Lubomyr Melnyk collabore de temps en temps avec d’autres musiciens (pianistes, altistes, trombonistes ou violoncellistes) et compose pour eux mais c’est vraiment en solo que l’on peut apprécier toute sa puissance et originalité. Au fil des ans, des concerts et des enregistrements, Lubomyr Melnyk s’est imposé auprès d’un public jeune plus habitué à écouter de l’électro ou les épigones des grandes figures du minimalisme. Il lui reste encore à conquérir le public classique et contemporain qui met parfois trop longtemps à accepter la nouveauté : Glass, Reich et Pärt sont enfin prix au sérieux et sont octogénaires.

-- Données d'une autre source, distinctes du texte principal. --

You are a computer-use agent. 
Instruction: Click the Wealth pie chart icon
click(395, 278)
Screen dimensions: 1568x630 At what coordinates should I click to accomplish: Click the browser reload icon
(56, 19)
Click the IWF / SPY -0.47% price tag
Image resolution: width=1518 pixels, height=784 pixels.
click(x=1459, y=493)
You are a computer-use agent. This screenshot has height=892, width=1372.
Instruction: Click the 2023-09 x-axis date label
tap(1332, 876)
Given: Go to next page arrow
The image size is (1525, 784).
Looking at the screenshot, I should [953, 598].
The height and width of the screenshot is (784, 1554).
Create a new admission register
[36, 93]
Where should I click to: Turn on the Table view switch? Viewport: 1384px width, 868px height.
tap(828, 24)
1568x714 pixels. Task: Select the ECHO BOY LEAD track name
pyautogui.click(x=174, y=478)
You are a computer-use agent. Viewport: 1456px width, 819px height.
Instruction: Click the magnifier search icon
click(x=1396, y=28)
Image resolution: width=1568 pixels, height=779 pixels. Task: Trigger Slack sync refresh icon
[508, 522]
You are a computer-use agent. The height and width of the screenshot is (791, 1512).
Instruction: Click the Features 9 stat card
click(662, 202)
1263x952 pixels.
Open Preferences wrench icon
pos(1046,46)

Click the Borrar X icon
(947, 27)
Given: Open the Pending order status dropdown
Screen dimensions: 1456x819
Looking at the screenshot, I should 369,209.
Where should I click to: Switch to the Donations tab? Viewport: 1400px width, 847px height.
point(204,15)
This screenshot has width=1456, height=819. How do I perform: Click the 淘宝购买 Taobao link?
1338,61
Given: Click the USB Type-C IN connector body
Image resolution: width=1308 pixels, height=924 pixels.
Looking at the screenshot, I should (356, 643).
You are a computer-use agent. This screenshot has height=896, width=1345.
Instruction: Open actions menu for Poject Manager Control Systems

Ces derniers mois, les concerts ont repris pour Lubomyr Melnyk mais son coeur est déchiré par le conflit ukrainien, plusieurs vidéos en témoignent et quelques œuvres sont nées de cette terreur. Tout comme son compatriote Valentin Silvestrov, son langage des dernières années se fait moins radical, nettement plus lyrique et exacerbé. Face à l’horreur, Lubomyr Melnyk a ralenti ses doigts et ses notes pour laisser place au silence, à la colère verbale et à l’émotion.

François Mardirossian

Lubomyr Melnyk sera en concert au festival Superspectives, à Lyon le 17 juin prochain.

Quatre oeuvres à écouter en priorité :
The Voice Of Trees (1985)
Cette oeuvre pour deux pianos et trois tubas, utilise la technique du re-recording. Lubomyr s’enregistre une fois et rejoue sur ce qu’il vient de jouer; de même que le tubiste. Composée pour la Maison de la Danse de Lyon pour la chorégraphe Kilina Cremona.
Concert-Requiem (1984)
Composée pour piano et violon, ce long requiem est en hommage aux 7 millions de victimes de l’Holodomor, la grande famine subie par l’Ukraine entre 1931 et 1933
Illirion (2016)
“Beyond Romance” – 2016 (pièce pour piano typique de son style d’aujourd’hui au lyrisme étendu, tendre et enveloppant)
The Song Of Galadriel (1984)
Vaste fresque à la Melnyk s’inspirant de la mythologie du Seigneur des anneaux de Tolkien. Cette oeuvre regorge de moments extrêmement réussis, d’un élan mélodique sans pareil.)